DATA TO USE:
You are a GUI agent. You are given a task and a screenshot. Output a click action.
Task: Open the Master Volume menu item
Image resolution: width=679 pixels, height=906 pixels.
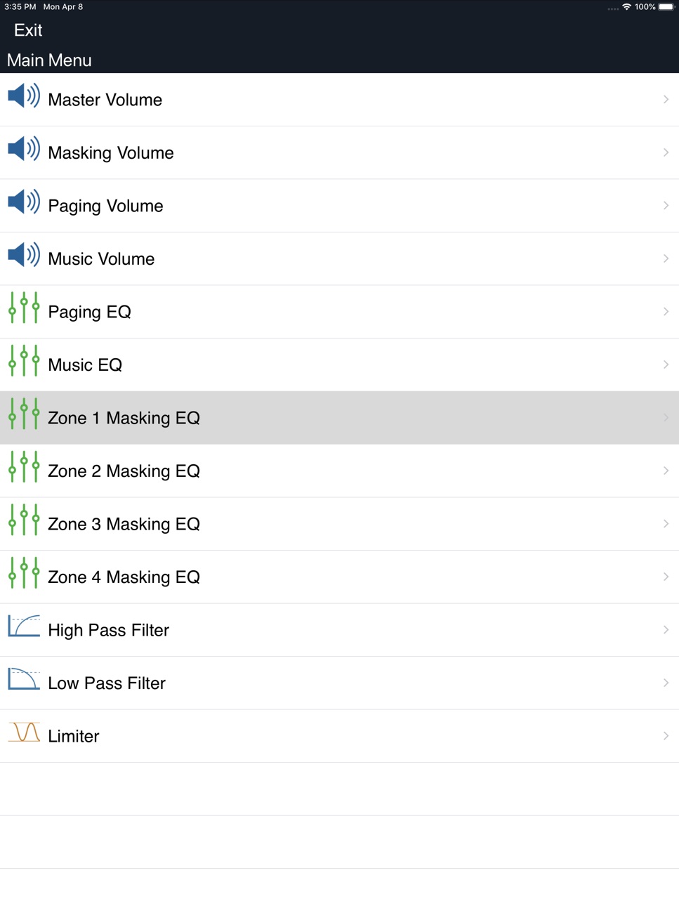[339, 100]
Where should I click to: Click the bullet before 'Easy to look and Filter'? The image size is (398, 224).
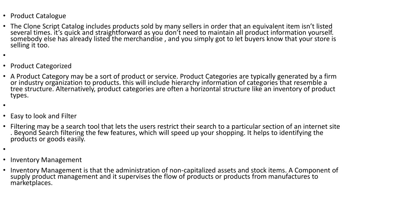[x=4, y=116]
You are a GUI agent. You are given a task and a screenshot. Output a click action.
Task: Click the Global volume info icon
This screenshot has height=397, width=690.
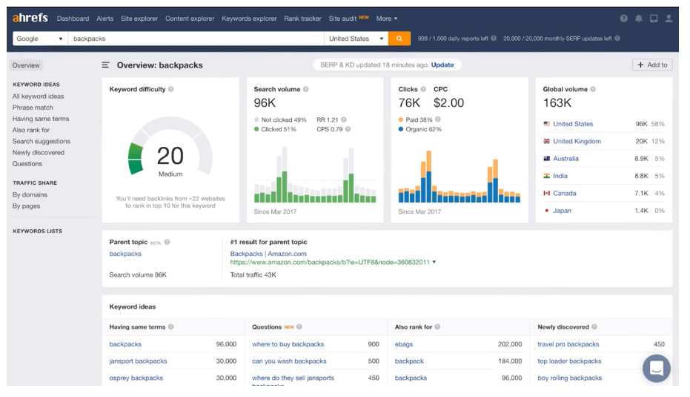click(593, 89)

==

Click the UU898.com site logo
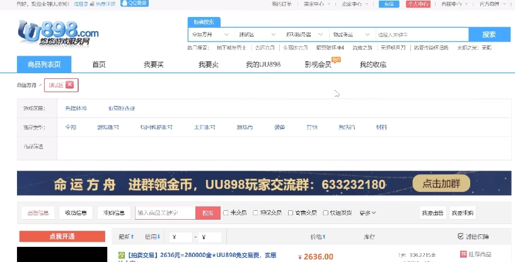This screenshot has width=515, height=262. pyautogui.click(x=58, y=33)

EXERCISE PROMPT: Once the line with "Image resolution: width=679" has been found above, output that line and every later line exactly, stopping after the line with "Task: Click the Global volume info icon", and omit the pictures.

SOLVED PROBLEM:
Image resolution: width=679 pixels, height=906 pixels.
[339, 100]
Where should I click to: Click the bullet before 'Easy to look and Filter'? The image size is (398, 224).
[x=4, y=116]
You are a GUI agent. You are given a task and a screenshot. Output a click action.
Task: Click the Global volume info icon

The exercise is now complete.